• **Brano fornito**
════════

"Meglio Capitano della mia zattera di storie di carta che mozzo sul ponte di Achab"

SITO ANTI COPROFAGIA LETTERARIA: MERDA NON NE SCRIVO, E MENO ANCORA NE LEGGO

venerdì 6 dicembre 2019

L'IMPOZZIBILE DOTTOR PEZZ (o come diavolo s'intitolerà)

ZIO SCRIBA FOREVER

In questo paese zeppo di intellettualoidi tristanzuoli, saccenti e senza ironia, per uno scrittore possedere ANCHE un minimo di talento comico è considerato un orpello goliardico, una macchia pacchiana che guasta il curriculum, qualcosa di imbarazzante da tenere nascosto e di cui vergognarsi. Be’, io del mio alter ego Zio Scriba sono sempre andato fiero, così come sono fiero di esser nato umorista (le mie primissime pubblicazioni furono 4 battutozze con Gino & Michele), fiero di aver risollevato il morale di tanti colleghi studenti, di averli aiutati a vincere la spossante noia liceale col mio memorabile Inkazzo Kuotidiano, divenuto poi Periodiko e infine Sporadiko, giornalini rigorosamente NON autorizzati, roba che se mi beccavano finivo espulso da tutte le sqkhuole del mondo.

════════

• **Dati di puntamento del bersaglio**
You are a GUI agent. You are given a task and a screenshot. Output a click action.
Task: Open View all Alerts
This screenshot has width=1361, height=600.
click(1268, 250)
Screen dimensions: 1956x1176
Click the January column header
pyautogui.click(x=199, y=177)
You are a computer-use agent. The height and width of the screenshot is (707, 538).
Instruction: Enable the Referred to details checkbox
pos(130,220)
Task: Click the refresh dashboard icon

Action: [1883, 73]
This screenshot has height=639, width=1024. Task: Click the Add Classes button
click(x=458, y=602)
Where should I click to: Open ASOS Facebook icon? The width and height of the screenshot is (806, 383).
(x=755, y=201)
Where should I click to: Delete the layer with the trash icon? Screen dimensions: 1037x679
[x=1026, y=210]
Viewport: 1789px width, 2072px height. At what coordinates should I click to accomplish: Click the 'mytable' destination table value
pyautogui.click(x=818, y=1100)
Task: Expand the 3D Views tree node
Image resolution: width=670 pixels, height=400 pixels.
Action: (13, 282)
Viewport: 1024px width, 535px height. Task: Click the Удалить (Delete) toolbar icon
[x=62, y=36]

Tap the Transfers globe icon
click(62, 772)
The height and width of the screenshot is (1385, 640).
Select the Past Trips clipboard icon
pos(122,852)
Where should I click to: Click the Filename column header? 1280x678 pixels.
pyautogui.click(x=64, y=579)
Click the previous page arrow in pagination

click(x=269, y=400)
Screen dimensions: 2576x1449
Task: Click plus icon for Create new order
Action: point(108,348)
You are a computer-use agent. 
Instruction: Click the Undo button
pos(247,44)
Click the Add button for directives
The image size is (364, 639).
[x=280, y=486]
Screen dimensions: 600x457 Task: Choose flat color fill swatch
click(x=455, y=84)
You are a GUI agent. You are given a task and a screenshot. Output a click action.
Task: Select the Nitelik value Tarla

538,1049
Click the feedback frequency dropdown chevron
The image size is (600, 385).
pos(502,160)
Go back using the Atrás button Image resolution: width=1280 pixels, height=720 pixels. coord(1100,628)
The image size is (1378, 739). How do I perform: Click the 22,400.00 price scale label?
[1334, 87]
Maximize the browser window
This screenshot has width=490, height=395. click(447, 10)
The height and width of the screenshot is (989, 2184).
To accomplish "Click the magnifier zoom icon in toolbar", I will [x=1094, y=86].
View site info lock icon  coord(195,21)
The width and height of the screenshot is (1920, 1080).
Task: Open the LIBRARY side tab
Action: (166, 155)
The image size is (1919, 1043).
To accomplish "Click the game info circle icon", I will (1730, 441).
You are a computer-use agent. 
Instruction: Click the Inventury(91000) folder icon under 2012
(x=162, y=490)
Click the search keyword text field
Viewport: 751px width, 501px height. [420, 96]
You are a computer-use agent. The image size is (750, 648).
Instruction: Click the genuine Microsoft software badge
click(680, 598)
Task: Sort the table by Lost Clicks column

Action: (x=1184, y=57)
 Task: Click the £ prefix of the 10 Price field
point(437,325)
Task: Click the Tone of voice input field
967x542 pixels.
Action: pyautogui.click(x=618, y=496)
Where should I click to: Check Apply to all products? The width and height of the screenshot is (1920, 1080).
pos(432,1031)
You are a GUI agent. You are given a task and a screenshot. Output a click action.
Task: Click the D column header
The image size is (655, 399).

════════

• **Consegne dell'esercizio**
[a] Rispondi alle domande sul post su Zio Scriba.
(i) In che data è stato pubblicato il post?
(ii) Con chi uscirono le primissime pubblicazioni dell'autore?
(iii) Con quale nome finì il giornalino nato come Inkazzo Kuotidiano?
[b] Indica se ciascuna affermazione concorda con il post su Zio Scriba. Rispondi sì o no e cita le parole decisive del post.
(i) I giornalini dell'autore avevano l'autorizzazione della scuola.
(ii) L'autore si vergogna del suo alter ego Zio Scriba.
(iii) Le prime pubblicazioni dell'autore furono delle battute.
[c] Secondo il post su Zio Scriba, perché l'autore è fiero dell'Inkazzo Kuotidiano? Rispondi in una o due frasi.

• **Risultati in ordine**
[a]
(i) Venerdì 6 dicembre 2019.
(ii) Con Gino & Michele.
(iii) Sporadiko.

[b]
(i) No: "giornalini rigorosamente NON autorizzati".
(ii) No: "io del mio alter ego Zio Scriba sono sempre andato fiero".
(iii) Sì: "le mie primissime pubblicazioni furono 4 battutozze con Gino & Michele".

[c] Perché con quel giornalino ha risollevato il morale di tanti compagni di studi. Li ha aiutati a vincere la spossante noia del liceo.